Here’s what each part of the script is doing:
- **Creating a custom metric descriptor** that defines the structure of the latency metric we'll be tracking.
- The custom metric expects a label "model_name", so this should be included when reporting data to it from the application.
- **Defining a dashboard with a widget** that visualizes the latency data. It uses the custom metric to create a line chart representing inference latency over time.
- **Defining an alert policy** that specifies the conditions under which an alert would be triggered.
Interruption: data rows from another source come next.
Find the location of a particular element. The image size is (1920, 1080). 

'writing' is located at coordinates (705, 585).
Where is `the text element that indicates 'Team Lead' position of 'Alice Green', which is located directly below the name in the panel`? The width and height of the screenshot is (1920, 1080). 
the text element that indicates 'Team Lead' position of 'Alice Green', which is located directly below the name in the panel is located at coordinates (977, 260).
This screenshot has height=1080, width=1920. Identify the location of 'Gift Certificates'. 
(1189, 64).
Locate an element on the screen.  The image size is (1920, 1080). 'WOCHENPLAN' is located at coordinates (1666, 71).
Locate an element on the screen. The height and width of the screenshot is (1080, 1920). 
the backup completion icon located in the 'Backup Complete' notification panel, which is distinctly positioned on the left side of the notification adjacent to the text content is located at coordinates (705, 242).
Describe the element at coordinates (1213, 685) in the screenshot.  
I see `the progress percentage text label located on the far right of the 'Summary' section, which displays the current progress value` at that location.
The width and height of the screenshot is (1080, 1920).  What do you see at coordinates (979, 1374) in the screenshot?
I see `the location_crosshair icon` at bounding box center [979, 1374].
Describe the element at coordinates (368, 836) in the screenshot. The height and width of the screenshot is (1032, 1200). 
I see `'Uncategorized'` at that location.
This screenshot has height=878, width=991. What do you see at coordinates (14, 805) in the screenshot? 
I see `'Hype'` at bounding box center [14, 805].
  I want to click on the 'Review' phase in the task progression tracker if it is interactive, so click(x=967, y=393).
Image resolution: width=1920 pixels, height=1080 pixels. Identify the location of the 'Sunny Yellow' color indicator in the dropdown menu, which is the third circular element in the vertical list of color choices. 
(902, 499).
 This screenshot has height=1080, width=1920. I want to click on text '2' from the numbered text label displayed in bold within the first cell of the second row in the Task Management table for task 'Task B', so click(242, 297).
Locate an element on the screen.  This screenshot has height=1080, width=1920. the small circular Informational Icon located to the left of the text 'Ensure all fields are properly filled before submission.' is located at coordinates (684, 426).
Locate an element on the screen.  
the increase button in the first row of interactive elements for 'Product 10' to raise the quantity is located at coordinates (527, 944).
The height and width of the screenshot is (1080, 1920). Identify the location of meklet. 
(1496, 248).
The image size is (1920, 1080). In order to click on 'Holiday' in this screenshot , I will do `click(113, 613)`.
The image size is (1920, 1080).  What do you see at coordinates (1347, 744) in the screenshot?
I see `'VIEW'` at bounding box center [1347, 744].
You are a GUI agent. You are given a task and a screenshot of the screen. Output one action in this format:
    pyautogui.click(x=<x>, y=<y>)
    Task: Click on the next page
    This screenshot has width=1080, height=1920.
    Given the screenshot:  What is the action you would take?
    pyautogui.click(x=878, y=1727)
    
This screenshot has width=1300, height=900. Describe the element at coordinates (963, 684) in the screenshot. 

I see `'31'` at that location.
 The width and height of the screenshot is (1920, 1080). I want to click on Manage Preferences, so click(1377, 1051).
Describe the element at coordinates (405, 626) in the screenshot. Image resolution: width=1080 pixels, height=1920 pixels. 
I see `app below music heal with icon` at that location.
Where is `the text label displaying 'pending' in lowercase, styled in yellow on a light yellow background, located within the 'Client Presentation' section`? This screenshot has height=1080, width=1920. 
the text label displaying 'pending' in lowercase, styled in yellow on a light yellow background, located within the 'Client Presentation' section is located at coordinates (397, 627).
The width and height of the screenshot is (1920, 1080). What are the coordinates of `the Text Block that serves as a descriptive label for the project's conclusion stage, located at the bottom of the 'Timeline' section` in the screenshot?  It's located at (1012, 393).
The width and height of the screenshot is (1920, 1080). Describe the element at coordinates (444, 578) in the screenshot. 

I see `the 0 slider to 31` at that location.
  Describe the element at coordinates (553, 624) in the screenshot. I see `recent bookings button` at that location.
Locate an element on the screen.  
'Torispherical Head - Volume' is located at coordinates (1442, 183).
Here, we've set it to alert if the mean latency exceeds 1 second over a minute.
- **Setting up a notification channel** that would receive notifications when an alert is triggered. In this case, an email channel is set up to notify a provided email address.

Deploy this program with Pulumi after filling in your details, and you'll have a monitoring system in place to track your AI model inference latency. Make sure you replace the relevant placeholder text (like model names and email addresses) with actual information.